For the base case, note that $$p(x)q(x) = \sum_{k=0}^{n+m} \left(\sum_{i+j = k} a_ib_j\right) x^k = 0.$$ The coefficient of $x^{n+m}$ in this product is $a_nb_m$ on one hand, and 0 on the other. Thus $a_nb_m = 0$. Now $a_nq(x)p(x) = 0$, and the coefficient of $x^m$ in $q$ is $a_nb_m = 0$. Thus the degree of $a_nq(x)$ is strictly less than that of $q(x)$; since $q(x)$ has minimal degree among the nonzero polynomials which multiply $p(x)$ to 0, in fact $a_nq(x) = 0$. More specifically, $a_nb_i = 0$ for all $0 \leq i \leq m$.
For the inductive step, suppose that for some $0 \leq t < n$, we have $a_rq(x) = 0$ for all $t < r \leq n$. Now $$p(x)q(x) = \sum_{k=0}^{n+m} \left( \sum_{i+j=k} a_ib_j\right) x^k = 0.$$ On one hand, the coefficient of $x^{m+t}$ is $\sum_{i+j = m+t} a_ib_j$, and on the other hand, it is 0. Thus $$\sum_{i+j=m+t} a_ib_j = 0.$$ By the induction hypothesis, if $i \geq t$, then $a_ib_j = 0$. Thus all terms such that $i \geq t$ are zero.
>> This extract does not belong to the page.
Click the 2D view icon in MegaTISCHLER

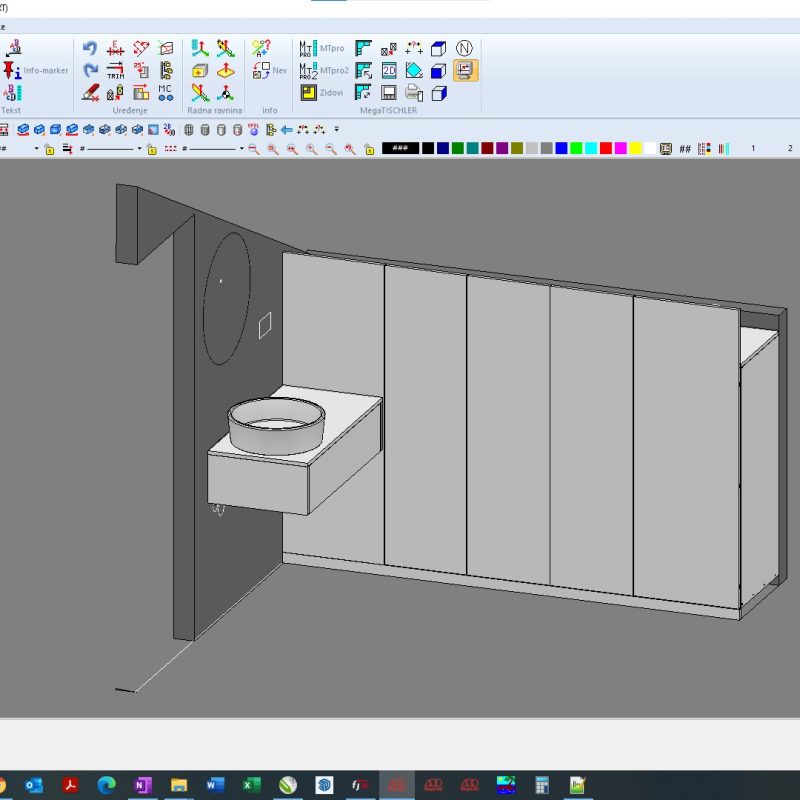click(389, 70)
If $i < t$, then we must have $j > m$, a contradiction. Thus we have $a_tb_m = 0$. As in the base case, $$a_tq(x)p(x) = 0$$ and $a_tq(x)$ has degree strictly less than that of $q(x)$, so that by minimality, $a_tq(x) = 0$.
By induction, $a_iq(x) = 0$ for all $0 \leq i \leq n$. In particular, $a_ib_m = 0$. Thus $b_mp(x) = 0$.